# Task objective
Reproduce the following records line for line, with every character unchanged.

# Entries provided
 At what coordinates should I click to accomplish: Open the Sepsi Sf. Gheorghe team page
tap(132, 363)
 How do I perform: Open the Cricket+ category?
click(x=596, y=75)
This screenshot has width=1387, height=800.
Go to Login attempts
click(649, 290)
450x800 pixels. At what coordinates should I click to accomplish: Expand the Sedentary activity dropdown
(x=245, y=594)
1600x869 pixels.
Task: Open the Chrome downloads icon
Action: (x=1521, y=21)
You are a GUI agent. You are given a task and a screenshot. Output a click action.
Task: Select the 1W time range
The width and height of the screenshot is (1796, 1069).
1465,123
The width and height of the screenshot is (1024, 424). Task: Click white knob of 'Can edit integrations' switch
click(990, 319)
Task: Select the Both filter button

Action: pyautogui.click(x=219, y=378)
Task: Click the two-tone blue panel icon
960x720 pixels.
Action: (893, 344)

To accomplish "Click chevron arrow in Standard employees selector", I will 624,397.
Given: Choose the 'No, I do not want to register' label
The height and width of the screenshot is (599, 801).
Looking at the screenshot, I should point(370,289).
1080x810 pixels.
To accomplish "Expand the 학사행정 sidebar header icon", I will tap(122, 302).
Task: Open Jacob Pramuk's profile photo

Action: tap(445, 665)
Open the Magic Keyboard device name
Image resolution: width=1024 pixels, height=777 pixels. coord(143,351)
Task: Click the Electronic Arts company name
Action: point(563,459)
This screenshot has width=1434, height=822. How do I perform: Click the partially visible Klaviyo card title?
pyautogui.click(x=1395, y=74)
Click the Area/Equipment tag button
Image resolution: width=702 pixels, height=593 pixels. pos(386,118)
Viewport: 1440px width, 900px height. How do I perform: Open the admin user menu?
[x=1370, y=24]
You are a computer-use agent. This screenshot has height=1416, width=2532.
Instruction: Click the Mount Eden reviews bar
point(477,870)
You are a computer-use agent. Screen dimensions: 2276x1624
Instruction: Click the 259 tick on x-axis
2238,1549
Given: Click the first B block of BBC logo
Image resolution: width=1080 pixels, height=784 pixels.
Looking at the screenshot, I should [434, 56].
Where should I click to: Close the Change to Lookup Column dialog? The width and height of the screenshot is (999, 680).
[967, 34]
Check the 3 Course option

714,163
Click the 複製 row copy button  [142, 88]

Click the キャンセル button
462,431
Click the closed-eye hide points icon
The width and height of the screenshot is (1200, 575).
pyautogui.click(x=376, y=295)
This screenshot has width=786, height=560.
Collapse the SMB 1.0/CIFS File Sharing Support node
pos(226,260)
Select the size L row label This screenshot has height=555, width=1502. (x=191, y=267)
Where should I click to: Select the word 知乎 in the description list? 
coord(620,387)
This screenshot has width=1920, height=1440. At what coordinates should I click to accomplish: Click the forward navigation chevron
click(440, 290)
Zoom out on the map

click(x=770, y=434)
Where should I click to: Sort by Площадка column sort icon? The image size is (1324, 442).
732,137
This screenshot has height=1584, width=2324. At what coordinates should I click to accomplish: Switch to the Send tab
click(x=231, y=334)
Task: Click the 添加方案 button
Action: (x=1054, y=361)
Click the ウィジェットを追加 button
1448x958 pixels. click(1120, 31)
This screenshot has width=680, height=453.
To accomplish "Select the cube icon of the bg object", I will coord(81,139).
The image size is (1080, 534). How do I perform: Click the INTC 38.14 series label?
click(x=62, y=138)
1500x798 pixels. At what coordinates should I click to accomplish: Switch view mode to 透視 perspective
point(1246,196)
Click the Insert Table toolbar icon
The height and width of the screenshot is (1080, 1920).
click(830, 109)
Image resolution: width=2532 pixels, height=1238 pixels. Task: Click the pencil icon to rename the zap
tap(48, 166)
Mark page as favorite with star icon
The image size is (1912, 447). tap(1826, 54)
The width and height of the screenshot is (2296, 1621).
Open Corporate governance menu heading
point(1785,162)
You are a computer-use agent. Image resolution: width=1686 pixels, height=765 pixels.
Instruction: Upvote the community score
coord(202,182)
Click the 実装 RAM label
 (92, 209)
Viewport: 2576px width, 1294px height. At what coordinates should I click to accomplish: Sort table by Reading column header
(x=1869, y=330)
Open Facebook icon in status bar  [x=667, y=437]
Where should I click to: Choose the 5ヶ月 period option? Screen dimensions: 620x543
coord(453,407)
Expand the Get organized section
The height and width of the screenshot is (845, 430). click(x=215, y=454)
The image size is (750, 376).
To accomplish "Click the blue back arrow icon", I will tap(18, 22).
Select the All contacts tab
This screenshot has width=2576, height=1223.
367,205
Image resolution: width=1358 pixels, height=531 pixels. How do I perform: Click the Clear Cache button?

# Written reply
 At what coordinates should I click to accomplish: Open the Sepsi Sf. Gheorghe team page
tap(132, 363)
 How do I perform: Open the Cricket+ category?
click(x=596, y=75)
This screenshot has width=1387, height=800.
Go to Login attempts
click(649, 290)
450x800 pixels. At what coordinates should I click to accomplish: Expand the Sedentary activity dropdown
(x=245, y=594)
1600x869 pixels.
Task: Open the Chrome downloads icon
Action: (x=1521, y=21)
You are a GUI agent. You are given a task and a screenshot. Output a click action.
Task: Select the 1W time range
The width and height of the screenshot is (1796, 1069).
1465,123
The width and height of the screenshot is (1024, 424). Task: Click white knob of 'Can edit integrations' switch
click(990, 319)
Task: Select the Both filter button

Action: pyautogui.click(x=219, y=378)
Task: Click the two-tone blue panel icon
960x720 pixels.
Action: (893, 344)

To accomplish "Click chevron arrow in Standard employees selector", I will 624,397.
Given: Choose the 'No, I do not want to register' label
The height and width of the screenshot is (599, 801).
Looking at the screenshot, I should point(370,289).
1080x810 pixels.
To accomplish "Expand the 학사행정 sidebar header icon", I will tap(122, 302).
Task: Open Jacob Pramuk's profile photo

Action: tap(445, 665)
Open the Magic Keyboard device name
Image resolution: width=1024 pixels, height=777 pixels. coord(143,351)
Task: Click the Electronic Arts company name
Action: point(563,459)
This screenshot has width=1434, height=822. How do I perform: Click the partially visible Klaviyo card title?
pyautogui.click(x=1395, y=74)
Click the Area/Equipment tag button
Image resolution: width=702 pixels, height=593 pixels. pos(386,118)
Viewport: 1440px width, 900px height. How do I perform: Open the admin user menu?
[x=1370, y=24]
You are a computer-use agent. This screenshot has height=1416, width=2532.
Instruction: Click the Mount Eden reviews bar
point(477,870)
You are a computer-use agent. Screen dimensions: 2276x1624
Instruction: Click the 259 tick on x-axis
2238,1549
Given: Click the first B block of BBC logo
Image resolution: width=1080 pixels, height=784 pixels.
Looking at the screenshot, I should [434, 56].
Where should I click to: Close the Change to Lookup Column dialog? The width and height of the screenshot is (999, 680).
[967, 34]
Check the 3 Course option

714,163
Click the 複製 row copy button  [142, 88]

Click the キャンセル button
462,431
Click the closed-eye hide points icon
The width and height of the screenshot is (1200, 575).
pyautogui.click(x=376, y=295)
This screenshot has width=786, height=560.
Collapse the SMB 1.0/CIFS File Sharing Support node
pos(226,260)
Select the size L row label This screenshot has height=555, width=1502. (x=191, y=267)
Where should I click to: Select the word 知乎 in the description list? 
coord(620,387)
This screenshot has width=1920, height=1440. At what coordinates should I click to accomplish: Click the forward navigation chevron
click(440, 290)
Zoom out on the map

click(x=770, y=434)
Where should I click to: Sort by Площадка column sort icon? The image size is (1324, 442).
732,137
This screenshot has height=1584, width=2324. At what coordinates should I click to accomplish: Switch to the Send tab
click(x=231, y=334)
Task: Click the 添加方案 button
Action: (x=1054, y=361)
Click the ウィジェットを追加 button
1448x958 pixels. click(1120, 31)
This screenshot has width=680, height=453.
To accomplish "Select the cube icon of the bg object", I will coord(81,139).
The image size is (1080, 534). How do I perform: Click the INTC 38.14 series label?
click(x=62, y=138)
1500x798 pixels. At what coordinates should I click to accomplish: Switch view mode to 透視 perspective
point(1246,196)
Click the Insert Table toolbar icon
The height and width of the screenshot is (1080, 1920).
click(830, 109)
Image resolution: width=2532 pixels, height=1238 pixels. Task: Click the pencil icon to rename the zap
tap(48, 166)
Mark page as favorite with star icon
The image size is (1912, 447). tap(1826, 54)
The width and height of the screenshot is (2296, 1621).
Open Corporate governance menu heading
point(1785,162)
You are a computer-use agent. Image resolution: width=1686 pixels, height=765 pixels.
Instruction: Upvote the community score
coord(202,182)
Click the 実装 RAM label
 (92, 209)
Viewport: 2576px width, 1294px height. At what coordinates should I click to accomplish: Sort table by Reading column header
(x=1869, y=330)
Open Facebook icon in status bar  [x=667, y=437]
Where should I click to: Choose the 5ヶ月 period option? Screen dimensions: 620x543
coord(453,407)
Expand the Get organized section
The height and width of the screenshot is (845, 430). click(x=215, y=454)
The image size is (750, 376).
To accomplish "Click the blue back arrow icon", I will tap(18, 22).
Select the All contacts tab
This screenshot has width=2576, height=1223.
367,205
Image resolution: width=1358 pixels, height=531 pixels. How do I perform: Click the Clear Cache button?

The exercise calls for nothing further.